How I proceed with awk after if statement

Question

my input:

Jun 26 06:54:33 host dovecot: imap-login: Login: user=<xxx>, method=PLAIN, rip=111.111.111.111, lip=111.111.111.111, mpid=00000, TLS, session=<LVVIgfWodFBZD+3W>

Like to get the IP of the rip entry with one command

awk '{ if ($6 == "imap-login:" && match($10,/rip/) ) { print $10 }  }'

give me "rip=78.47.14.44,"

How it works to get only the IP?

Answer 1

$ awk -F'[ =,]+' '$6=="imap-login:"{print $13}' file
111.111.111.111

Answer 2

Could you please try following, written and tested with shown samples in GNU awk.

awk 'match($0,/rip[^,]*/){print substr($0,RSTART+4,RLENGTH-4)}' Input_file

OR as per kvantour sir's suggestion:

awk 'match($0,/[:,] rip[^,]*/){val=substr($0,RSTART+4,RLENGTH-4);sub(/.*rip/,"");print val;val=""}' Input_file

Explanation: Adding detailed explanation for above.

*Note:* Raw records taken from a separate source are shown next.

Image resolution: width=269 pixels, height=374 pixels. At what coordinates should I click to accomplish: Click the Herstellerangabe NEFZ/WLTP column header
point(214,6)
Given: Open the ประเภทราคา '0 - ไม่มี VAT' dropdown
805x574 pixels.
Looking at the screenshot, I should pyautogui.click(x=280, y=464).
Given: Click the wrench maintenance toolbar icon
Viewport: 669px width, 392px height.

awk '                                      ##Starting awk program from here.
match($0,/rip[^,]*/){                      ##Using match to match regex of rip till comma comes in current line,if regex match is found then it sets variables RSTART and RLENGTH for match.
  print substr($0,RSTART+4,RLENGTH-4)      ##Printing sub string from RSTART+4 value to RLENGTH+4 values to get exact IP which is coming with strig rip in line.
}
' Input_file                               ##Mentioning Input_file name here.